● SET PROBLEM 1
Please answer these questions about the deed of sale passage:
(a) Who sold the lot to Rodolfo P. Andal, and on what date?
(b) How much of his residence did the vendee have to complete, and within what period?
(c) What did Andal give to ensure faithful compliance with the special condition?

● TEXT PROVIDED
'''

On March 31, 1959, the Makati Development Corporation sold to Rodolfo P. Andal a lot. A so-called “special condition” contained in the deed of sale provides that “the VENDEE/S shall commence the construction and complete at least 50% of his/her/their/its residence on the property within two (2) years to the satisfaction of the VENDOR and, in the event of his/her/their/its failure to do so will be forfeited in favor of the VENDOR by the mere fact of failure of the VENDEE/S to comply with this special condition.” To ensure faithful compliance with this “condition,” Andal gave a surety bond the sum of P12,000 in case Andal failed to comply with his obligation under the deed of sale.

'''

● SET PROBLEM 2
Copy the rows verbatim, from the line containing "Expand the Back button history arrow" through the last row, both ends included.

● GIVEN INFORMATION
'''

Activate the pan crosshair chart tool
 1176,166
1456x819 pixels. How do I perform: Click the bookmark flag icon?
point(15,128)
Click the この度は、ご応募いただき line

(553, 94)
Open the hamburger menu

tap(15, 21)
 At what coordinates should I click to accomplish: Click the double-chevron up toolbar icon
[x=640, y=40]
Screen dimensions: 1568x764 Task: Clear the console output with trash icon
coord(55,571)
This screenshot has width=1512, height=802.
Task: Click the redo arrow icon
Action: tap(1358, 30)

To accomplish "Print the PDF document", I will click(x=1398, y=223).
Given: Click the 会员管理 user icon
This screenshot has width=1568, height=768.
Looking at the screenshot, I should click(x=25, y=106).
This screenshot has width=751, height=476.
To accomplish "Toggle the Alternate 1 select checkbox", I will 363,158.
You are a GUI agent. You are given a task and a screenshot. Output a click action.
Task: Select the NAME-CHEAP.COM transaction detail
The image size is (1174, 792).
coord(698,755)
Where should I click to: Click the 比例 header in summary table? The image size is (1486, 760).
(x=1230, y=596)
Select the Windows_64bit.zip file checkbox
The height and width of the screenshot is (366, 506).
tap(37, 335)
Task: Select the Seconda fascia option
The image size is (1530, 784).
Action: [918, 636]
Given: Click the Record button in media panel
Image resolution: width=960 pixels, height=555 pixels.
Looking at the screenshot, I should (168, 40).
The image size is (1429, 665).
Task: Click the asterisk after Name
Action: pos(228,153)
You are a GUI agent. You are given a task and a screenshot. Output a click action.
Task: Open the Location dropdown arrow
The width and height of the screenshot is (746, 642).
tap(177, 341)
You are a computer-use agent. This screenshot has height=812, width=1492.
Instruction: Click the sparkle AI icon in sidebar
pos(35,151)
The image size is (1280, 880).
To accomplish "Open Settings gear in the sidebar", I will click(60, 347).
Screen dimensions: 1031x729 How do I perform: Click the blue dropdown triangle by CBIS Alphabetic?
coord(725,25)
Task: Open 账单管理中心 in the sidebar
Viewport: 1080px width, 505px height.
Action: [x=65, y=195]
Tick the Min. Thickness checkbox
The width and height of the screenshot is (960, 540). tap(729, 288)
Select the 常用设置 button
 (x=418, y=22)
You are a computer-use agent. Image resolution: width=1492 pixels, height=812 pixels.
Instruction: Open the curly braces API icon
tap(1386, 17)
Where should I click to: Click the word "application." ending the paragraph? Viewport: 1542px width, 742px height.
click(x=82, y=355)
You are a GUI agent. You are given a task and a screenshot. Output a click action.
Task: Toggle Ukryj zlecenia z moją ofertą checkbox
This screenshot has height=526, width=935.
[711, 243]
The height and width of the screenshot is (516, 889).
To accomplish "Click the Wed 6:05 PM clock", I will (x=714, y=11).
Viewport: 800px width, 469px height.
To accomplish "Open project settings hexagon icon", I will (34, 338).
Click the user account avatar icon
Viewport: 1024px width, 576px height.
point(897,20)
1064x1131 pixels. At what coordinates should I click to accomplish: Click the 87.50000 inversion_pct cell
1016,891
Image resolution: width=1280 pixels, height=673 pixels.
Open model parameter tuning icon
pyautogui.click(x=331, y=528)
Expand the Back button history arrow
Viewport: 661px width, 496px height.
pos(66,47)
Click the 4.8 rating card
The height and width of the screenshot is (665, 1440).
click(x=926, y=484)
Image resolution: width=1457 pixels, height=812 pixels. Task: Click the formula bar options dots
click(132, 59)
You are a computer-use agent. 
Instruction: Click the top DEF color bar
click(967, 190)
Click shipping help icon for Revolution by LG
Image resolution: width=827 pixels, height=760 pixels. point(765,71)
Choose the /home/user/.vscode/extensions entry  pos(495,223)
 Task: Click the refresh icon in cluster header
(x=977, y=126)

'''

● CORRECT RESPONSE 1
(a) The Makati Development Corporation, on March 31, 1959.
(b) At least 50%, within two (2) years.
(c) A surety bond.

● CORRECT RESPONSE 2
Expand the Back button history arrow
Viewport: 661px width, 496px height.
pos(66,47)
Click the 4.8 rating card
The height and width of the screenshot is (665, 1440).
click(x=926, y=484)
Image resolution: width=1457 pixels, height=812 pixels. Task: Click the formula bar options dots
click(132, 59)
You are a computer-use agent. 
Instruction: Click the top DEF color bar
click(967, 190)
Click shipping help icon for Revolution by LG
Image resolution: width=827 pixels, height=760 pixels. point(765,71)
Choose the /home/user/.vscode/extensions entry  pos(495,223)
 Task: Click the refresh icon in cluster header
(x=977, y=126)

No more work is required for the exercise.